For owners and Property Managers, one of the most difficult aspects of construction disputes is the mismatch between what the owner wanted and what the architect or contractor delivered. It is especially troublesome when a review of the project reveals that the problem could have been avoided with clear communication about the owner’s goals for the project. Because of the problems that arise when the owner’s objectives are not met, the most important role of the owner’s representative is to ensure that the goals and objectives of the project are clear.
Owners start projects with a final picture in mind—they know what they want and rely on the design and construction teams to make their vision a reality. The complex undertaking of a construction project requires that the owner is very clear on what their vision is, in detail.
Trouble typically arises in two ways:
- The owner does not communicate their vision in a manner that the contractors and designers can build the project as imagined.
- The owner makes changes once the contract has been signed.
The Details Make the Difference
The key to achieving the goal of a successful construction project is to begin with the end in mind. That means having a clear goal for the final project and how to meet the needs of the users; and then communicating that goal with the entire project team, usually in the form of a document.
Useful questions when determining objectives for the project:
- What is the end purpose of the project? (i.e., hotel, defense system, mixed-use development, public housing, etc.)
- Has the site been chosen? What due diligence has been completed to ensure the site is appropriate for this project? What restrictions, permits, or entitlements are there for this site?
- What are the key parameters of the project? (i.e. square footage, number of rooms, special considerations like laboratory or research space, etc.)
- What is the budget? What is the budget cap to ensure the owner gets an adequate return on their investment?
- Are there scheduling considerations? Are there specific deadlines that must be met? What happens if the deadlines are missed?
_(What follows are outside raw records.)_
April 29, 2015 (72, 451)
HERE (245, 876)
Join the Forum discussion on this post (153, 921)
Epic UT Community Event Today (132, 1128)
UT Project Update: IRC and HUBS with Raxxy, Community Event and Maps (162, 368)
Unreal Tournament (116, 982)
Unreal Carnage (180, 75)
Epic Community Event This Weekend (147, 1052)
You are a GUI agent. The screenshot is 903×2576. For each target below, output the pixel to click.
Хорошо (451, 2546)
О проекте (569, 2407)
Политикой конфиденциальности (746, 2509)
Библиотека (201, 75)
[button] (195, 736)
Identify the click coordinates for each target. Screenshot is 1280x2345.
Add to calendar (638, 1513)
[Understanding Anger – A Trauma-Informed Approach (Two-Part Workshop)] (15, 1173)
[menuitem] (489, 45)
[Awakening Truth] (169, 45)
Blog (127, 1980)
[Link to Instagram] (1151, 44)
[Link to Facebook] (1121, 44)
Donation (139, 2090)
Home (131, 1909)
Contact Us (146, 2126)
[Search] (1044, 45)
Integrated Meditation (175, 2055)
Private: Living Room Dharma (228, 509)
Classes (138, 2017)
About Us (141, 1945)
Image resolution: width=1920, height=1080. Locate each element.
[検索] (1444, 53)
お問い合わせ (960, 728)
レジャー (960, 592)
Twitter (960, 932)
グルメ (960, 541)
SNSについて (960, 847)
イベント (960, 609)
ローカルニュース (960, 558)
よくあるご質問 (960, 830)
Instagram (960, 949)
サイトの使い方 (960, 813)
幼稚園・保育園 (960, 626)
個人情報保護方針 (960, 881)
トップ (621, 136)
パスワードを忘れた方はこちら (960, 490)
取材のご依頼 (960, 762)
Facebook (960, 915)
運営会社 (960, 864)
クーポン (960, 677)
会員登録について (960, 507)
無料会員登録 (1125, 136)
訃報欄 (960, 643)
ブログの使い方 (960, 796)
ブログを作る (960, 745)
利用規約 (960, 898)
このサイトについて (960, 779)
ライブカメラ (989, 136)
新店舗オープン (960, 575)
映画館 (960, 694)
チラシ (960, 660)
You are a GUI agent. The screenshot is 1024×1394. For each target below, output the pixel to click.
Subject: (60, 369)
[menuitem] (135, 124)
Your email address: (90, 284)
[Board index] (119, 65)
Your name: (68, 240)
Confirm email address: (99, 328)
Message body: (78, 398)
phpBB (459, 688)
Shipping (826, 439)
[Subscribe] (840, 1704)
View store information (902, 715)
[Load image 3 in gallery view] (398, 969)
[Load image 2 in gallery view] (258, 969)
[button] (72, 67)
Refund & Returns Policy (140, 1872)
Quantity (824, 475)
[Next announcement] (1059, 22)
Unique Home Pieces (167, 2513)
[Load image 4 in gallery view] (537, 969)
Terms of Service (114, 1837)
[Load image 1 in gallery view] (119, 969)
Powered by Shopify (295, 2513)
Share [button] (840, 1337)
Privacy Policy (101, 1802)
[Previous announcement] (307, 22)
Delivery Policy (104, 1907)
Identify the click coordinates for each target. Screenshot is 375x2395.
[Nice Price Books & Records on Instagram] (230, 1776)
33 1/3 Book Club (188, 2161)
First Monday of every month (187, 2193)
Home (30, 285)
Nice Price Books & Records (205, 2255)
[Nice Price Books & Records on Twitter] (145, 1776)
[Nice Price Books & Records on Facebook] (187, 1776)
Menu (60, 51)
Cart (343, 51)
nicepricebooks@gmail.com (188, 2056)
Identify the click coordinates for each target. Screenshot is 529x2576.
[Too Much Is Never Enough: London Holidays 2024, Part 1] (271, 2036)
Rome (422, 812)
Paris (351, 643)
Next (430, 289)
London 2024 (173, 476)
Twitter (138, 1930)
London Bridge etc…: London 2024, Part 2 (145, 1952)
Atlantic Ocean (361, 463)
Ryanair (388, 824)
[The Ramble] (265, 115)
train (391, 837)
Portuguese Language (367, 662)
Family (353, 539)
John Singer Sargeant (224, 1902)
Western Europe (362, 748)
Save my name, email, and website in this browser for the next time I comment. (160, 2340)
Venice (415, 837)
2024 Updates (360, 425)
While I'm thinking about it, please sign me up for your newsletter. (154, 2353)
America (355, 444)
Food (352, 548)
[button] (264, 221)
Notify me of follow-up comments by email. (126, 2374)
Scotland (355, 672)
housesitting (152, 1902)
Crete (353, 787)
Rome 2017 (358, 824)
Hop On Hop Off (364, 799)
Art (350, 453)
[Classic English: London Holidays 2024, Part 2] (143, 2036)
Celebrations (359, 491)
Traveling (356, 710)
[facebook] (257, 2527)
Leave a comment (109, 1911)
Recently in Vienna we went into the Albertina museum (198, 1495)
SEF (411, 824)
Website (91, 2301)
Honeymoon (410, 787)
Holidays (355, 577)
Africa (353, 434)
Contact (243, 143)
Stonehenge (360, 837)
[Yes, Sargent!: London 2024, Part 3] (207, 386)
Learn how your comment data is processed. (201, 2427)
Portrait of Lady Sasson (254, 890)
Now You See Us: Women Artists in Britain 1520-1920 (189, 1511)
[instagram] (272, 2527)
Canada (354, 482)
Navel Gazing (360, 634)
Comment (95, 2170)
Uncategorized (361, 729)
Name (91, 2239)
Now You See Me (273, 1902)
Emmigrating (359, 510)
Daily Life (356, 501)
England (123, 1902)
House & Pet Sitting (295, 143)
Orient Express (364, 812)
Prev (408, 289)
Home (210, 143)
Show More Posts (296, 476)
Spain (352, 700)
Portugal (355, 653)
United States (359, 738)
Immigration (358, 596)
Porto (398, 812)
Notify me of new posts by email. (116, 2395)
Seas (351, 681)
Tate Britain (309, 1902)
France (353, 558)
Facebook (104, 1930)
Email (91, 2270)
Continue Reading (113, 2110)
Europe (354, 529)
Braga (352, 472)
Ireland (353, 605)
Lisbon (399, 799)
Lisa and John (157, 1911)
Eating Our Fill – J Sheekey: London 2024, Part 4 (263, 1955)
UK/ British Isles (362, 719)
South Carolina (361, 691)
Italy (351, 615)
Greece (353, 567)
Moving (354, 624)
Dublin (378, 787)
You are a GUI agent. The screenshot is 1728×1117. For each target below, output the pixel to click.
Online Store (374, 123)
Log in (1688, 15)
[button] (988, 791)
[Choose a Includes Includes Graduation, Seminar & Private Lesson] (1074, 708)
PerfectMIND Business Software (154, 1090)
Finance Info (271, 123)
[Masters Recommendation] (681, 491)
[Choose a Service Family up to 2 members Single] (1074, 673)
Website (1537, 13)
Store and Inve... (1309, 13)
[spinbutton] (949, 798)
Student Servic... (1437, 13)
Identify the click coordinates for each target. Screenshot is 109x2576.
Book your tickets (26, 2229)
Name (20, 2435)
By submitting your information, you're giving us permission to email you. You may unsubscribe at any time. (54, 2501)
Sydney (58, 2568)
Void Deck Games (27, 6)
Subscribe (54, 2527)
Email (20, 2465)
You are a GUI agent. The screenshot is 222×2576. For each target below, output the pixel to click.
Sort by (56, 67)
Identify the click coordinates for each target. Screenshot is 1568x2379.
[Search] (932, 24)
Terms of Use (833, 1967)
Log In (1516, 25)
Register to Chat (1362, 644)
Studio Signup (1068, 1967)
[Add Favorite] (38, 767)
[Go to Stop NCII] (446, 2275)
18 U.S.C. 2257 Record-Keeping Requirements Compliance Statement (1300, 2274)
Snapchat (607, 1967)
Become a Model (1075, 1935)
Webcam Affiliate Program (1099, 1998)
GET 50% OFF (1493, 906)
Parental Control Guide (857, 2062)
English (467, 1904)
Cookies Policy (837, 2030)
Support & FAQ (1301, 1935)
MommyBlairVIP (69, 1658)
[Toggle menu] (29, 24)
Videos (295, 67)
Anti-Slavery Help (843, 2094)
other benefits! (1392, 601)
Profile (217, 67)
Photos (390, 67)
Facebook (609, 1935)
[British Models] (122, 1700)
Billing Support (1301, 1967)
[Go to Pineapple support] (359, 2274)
This information is used to create a preliminary project requirements scope document. This includes the following types of information:
- Building use and type of facility (education, retail, multi-family, etc.)
- Size and location of the site
- Zoning requirements, including FAR (allowable floor area to total area of the site)
- Client desires, such as maximizing green space, creating a LEED-certified building, types of materials to use, project deadlines, etc.
This document prepared and presented by an Owner’s Representative, in language clear to all parties, enables the owner to see their vision and how it will be interpreted in the final project. This gets everyone on the project team on the same page and keeps costs in check. The approved scope becomes part of the final design documents.
It is the nature of construction that there may need to be changes once the project is started. With clear objectives, it is easier to deal with those disruptions and maintain the project vision. If, for example, certain material is not available for an interior finish, the scope will explain the type of materials that should be procured as an alternative (i.e., high-end finishings).
One aspect of a project that is difficult to overcome is when an owner makes changes to the project once the contract is signed and the scope is agreed on. This typically increases costs because it may delay a part of the project, require more expensive materials, or cause a part of the project already complete to be redone.
One way to circumvent some of these challenges is to work with an owner’s representative--a member of the team with the role of supervising the project and managing the scope to meet the owner’s objectives.